##### Data

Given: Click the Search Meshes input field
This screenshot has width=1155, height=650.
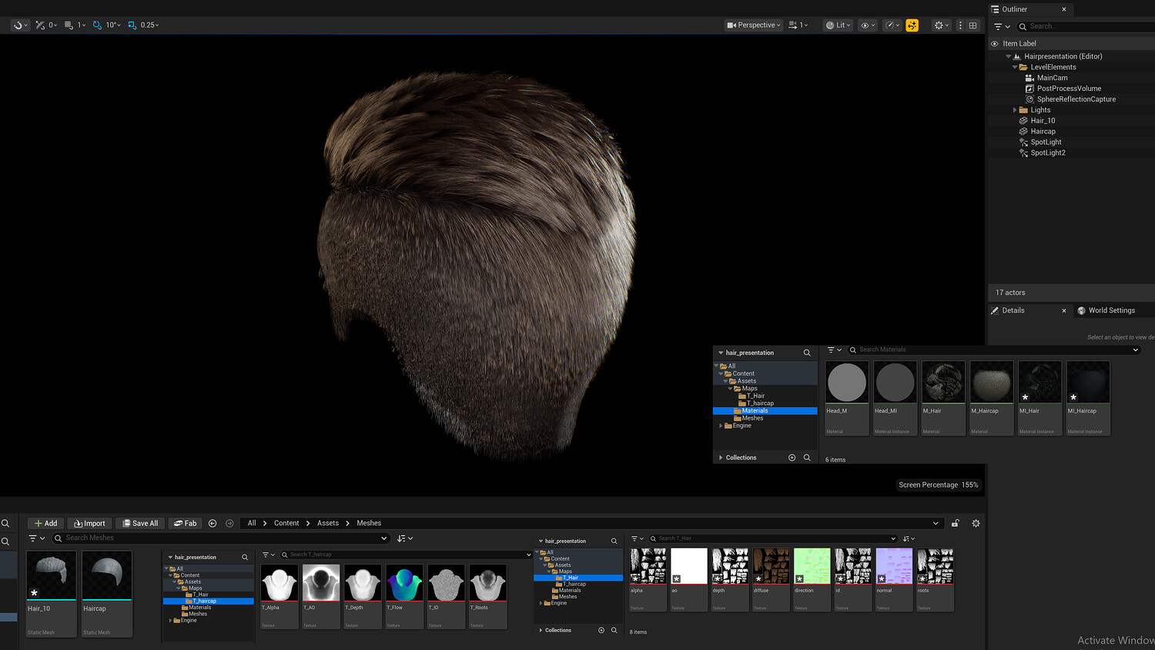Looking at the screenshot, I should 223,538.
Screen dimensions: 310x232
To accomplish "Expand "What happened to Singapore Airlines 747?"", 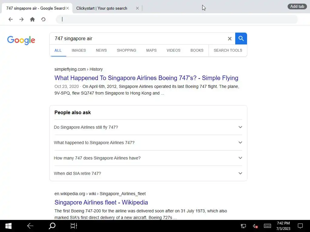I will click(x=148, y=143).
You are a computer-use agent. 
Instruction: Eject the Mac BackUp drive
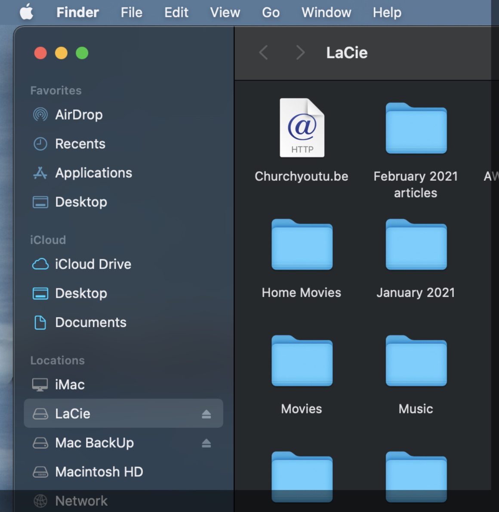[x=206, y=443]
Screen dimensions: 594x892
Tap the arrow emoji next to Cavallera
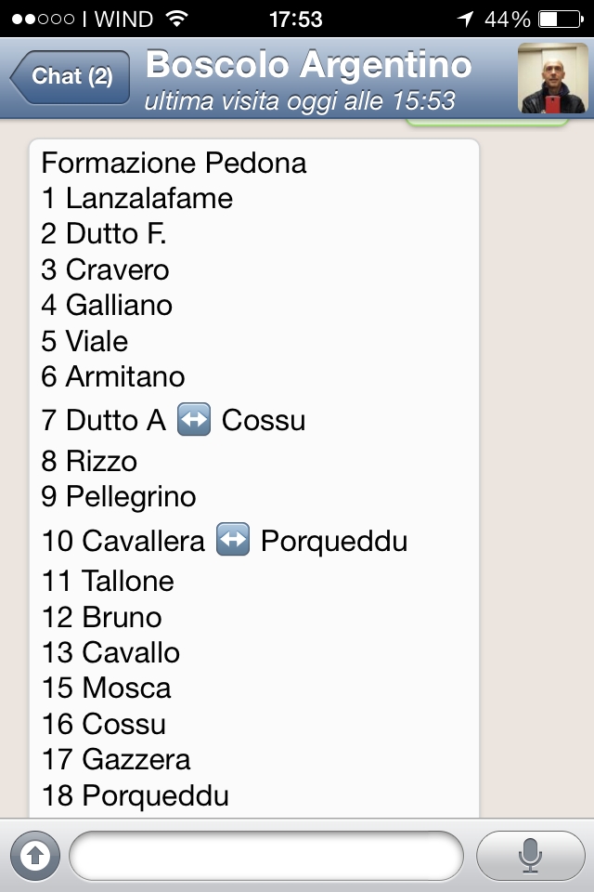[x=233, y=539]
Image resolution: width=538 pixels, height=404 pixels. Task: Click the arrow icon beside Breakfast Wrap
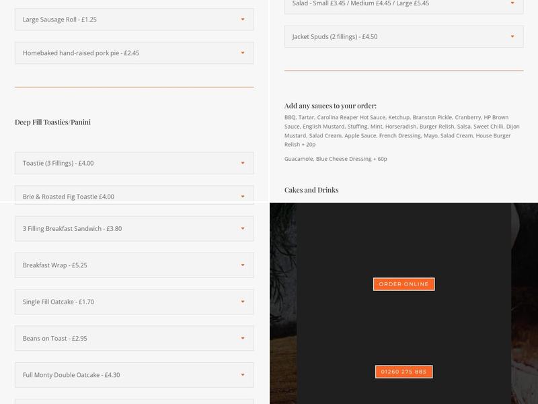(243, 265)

##########
##### Data

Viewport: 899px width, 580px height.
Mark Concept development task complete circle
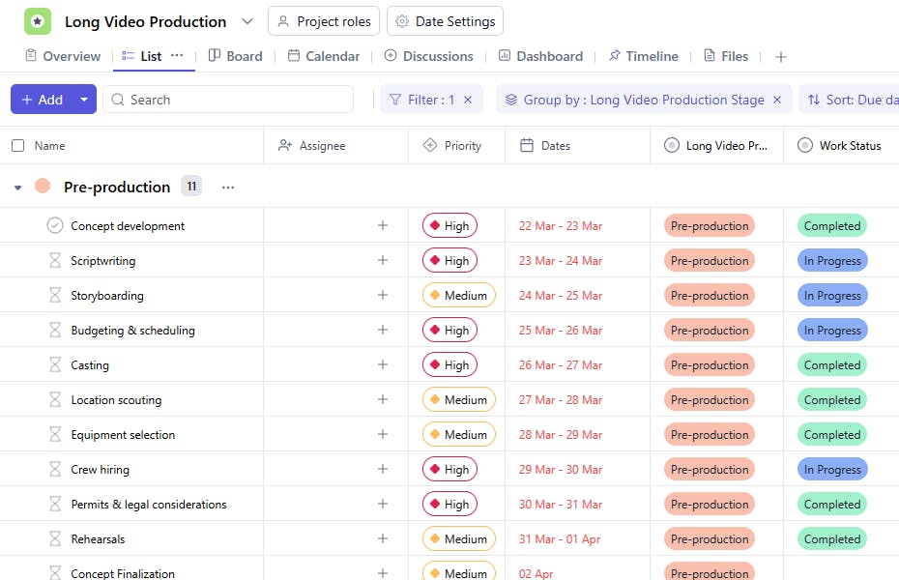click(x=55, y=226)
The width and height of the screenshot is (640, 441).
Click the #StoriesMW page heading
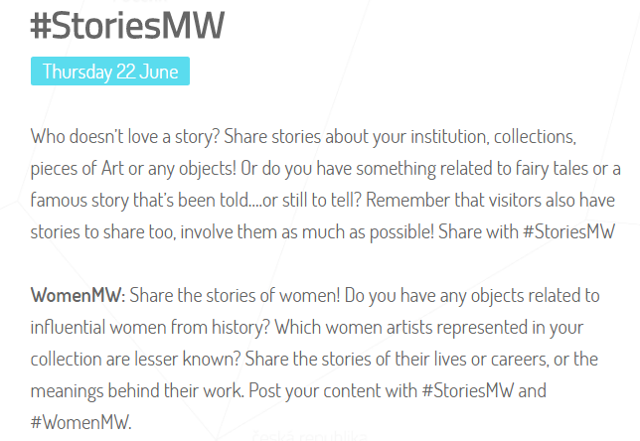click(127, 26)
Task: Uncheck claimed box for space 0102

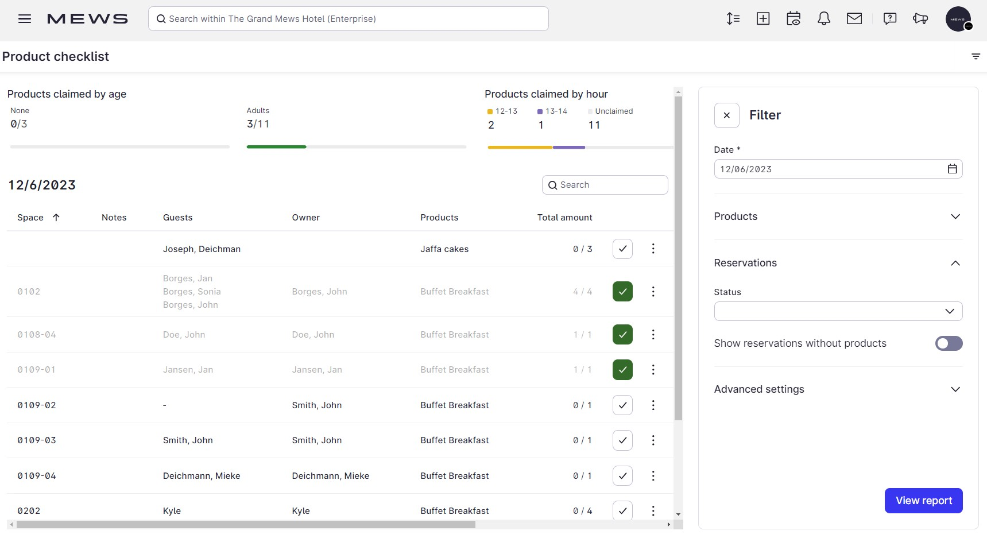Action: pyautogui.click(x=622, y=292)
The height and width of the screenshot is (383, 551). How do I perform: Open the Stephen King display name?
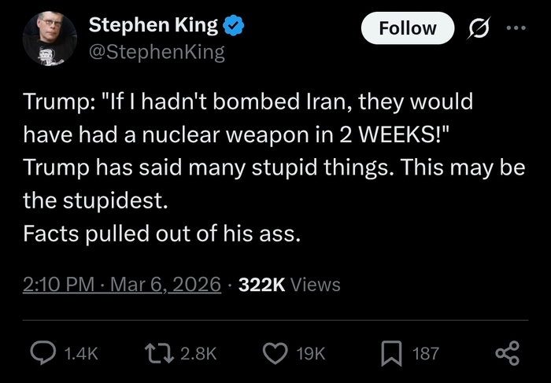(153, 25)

##########

Work through the records line by line and tally those holding "dimensions". Reply with the number alone.

= Exercise result =
2